— start of Information supplied —

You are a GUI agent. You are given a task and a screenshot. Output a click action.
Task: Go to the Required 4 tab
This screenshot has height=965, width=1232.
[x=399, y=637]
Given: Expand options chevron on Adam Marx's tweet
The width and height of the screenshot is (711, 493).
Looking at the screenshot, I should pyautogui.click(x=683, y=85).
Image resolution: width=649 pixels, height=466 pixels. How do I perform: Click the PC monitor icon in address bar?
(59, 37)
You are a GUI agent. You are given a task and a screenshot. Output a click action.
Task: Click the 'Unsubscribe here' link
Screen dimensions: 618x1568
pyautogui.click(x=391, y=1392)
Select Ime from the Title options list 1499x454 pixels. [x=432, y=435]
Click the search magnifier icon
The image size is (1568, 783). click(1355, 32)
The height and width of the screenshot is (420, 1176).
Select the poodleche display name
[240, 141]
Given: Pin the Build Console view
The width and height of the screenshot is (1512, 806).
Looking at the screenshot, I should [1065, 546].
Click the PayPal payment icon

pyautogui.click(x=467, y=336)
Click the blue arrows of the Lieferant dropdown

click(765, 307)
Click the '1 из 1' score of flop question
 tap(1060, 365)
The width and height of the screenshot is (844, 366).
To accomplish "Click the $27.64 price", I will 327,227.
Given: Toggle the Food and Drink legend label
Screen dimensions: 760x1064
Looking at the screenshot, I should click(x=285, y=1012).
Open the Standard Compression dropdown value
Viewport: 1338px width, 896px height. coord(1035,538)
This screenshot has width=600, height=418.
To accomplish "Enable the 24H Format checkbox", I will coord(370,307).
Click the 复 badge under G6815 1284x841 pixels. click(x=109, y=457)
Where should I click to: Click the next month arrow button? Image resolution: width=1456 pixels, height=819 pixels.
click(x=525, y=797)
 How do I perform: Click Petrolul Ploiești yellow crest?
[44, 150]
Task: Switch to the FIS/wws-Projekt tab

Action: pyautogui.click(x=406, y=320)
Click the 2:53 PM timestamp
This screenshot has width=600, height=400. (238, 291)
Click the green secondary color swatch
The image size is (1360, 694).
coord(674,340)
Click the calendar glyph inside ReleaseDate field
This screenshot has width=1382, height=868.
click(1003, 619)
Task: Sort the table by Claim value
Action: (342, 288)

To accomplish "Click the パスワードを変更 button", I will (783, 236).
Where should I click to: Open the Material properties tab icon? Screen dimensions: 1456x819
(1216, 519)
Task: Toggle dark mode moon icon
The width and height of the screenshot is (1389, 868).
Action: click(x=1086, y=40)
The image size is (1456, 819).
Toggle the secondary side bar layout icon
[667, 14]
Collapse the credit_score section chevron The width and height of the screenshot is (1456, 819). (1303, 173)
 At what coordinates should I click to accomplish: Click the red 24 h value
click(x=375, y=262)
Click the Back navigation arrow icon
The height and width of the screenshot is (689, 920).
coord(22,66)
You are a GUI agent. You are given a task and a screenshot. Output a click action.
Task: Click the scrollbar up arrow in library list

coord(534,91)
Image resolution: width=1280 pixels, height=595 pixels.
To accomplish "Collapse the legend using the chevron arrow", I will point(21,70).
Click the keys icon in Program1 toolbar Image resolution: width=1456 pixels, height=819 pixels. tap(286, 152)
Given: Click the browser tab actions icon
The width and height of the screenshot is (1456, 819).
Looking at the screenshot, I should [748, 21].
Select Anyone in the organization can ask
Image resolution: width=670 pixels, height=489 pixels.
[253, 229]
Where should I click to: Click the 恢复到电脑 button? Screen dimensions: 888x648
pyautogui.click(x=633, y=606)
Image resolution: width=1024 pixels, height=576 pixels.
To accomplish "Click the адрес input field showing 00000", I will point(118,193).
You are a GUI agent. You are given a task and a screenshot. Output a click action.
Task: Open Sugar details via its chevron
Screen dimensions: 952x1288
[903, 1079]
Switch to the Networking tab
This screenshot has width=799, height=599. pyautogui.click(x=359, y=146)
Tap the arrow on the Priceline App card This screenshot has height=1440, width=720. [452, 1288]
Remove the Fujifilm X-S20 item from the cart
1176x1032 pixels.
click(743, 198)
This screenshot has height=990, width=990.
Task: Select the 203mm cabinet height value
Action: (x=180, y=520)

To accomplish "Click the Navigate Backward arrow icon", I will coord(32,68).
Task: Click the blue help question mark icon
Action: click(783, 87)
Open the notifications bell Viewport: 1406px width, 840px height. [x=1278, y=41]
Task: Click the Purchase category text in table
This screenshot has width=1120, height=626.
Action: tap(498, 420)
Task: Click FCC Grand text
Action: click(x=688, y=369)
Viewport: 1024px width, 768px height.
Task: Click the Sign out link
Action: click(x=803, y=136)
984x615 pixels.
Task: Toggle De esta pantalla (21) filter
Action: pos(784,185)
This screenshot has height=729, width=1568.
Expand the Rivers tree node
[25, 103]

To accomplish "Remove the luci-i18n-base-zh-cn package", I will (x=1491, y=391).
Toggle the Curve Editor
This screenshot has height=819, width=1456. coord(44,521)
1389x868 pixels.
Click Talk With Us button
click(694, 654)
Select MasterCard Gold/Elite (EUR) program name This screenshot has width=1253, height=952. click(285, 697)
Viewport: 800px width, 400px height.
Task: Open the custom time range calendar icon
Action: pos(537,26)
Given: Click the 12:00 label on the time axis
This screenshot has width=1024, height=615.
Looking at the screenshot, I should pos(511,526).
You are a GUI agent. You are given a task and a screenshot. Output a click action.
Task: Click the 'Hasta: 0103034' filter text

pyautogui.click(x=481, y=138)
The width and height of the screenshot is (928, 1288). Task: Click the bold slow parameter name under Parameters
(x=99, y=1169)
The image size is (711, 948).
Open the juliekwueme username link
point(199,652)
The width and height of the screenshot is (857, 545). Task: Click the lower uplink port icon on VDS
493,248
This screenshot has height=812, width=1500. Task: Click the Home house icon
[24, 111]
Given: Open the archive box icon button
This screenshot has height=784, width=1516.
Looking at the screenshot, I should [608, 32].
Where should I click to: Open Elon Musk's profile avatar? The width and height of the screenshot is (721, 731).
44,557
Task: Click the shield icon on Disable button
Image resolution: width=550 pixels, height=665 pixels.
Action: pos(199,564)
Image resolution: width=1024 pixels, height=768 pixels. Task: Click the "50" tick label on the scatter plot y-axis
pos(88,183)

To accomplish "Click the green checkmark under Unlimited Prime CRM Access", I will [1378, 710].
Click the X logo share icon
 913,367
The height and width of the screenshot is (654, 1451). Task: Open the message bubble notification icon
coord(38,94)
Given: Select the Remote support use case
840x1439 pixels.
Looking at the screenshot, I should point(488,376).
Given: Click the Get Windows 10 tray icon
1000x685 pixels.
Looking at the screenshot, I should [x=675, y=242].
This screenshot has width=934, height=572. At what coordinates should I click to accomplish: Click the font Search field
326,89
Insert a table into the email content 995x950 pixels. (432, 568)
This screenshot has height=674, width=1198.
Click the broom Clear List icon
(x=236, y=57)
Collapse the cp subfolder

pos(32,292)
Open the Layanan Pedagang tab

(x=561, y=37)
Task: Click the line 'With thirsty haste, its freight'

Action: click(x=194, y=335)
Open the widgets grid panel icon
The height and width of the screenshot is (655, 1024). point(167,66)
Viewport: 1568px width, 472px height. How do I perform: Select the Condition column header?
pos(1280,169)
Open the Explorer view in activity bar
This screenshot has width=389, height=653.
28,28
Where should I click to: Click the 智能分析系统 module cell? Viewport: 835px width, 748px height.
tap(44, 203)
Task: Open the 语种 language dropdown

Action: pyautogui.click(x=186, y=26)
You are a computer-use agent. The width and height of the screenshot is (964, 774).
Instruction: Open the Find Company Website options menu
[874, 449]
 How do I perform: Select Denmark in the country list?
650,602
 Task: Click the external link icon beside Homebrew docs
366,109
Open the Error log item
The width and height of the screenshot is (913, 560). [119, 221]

— end of Information supplied —

What you will do:
Pull out the lines of the records above, starting at the first line and ending at the line that contains "The image size is (1568, 783).", with both ends included. Repeat them unchanged.

Written solution:
You are a GUI agent. You are given a task and a screenshot. Output a click action.
Task: Go to the Required 4 tab
This screenshot has height=965, width=1232.
[x=399, y=637]
Given: Expand options chevron on Adam Marx's tweet
The width and height of the screenshot is (711, 493).
Looking at the screenshot, I should pyautogui.click(x=683, y=85).
Image resolution: width=649 pixels, height=466 pixels. How do I perform: Click the PC monitor icon in address bar?
(59, 37)
You are a GUI agent. You are given a task and a screenshot. Output a click action.
Task: Click the 'Unsubscribe here' link
Screen dimensions: 618x1568
pyautogui.click(x=391, y=1392)
Select Ime from the Title options list 1499x454 pixels. [x=432, y=435]
Click the search magnifier icon
The image size is (1568, 783). click(1355, 32)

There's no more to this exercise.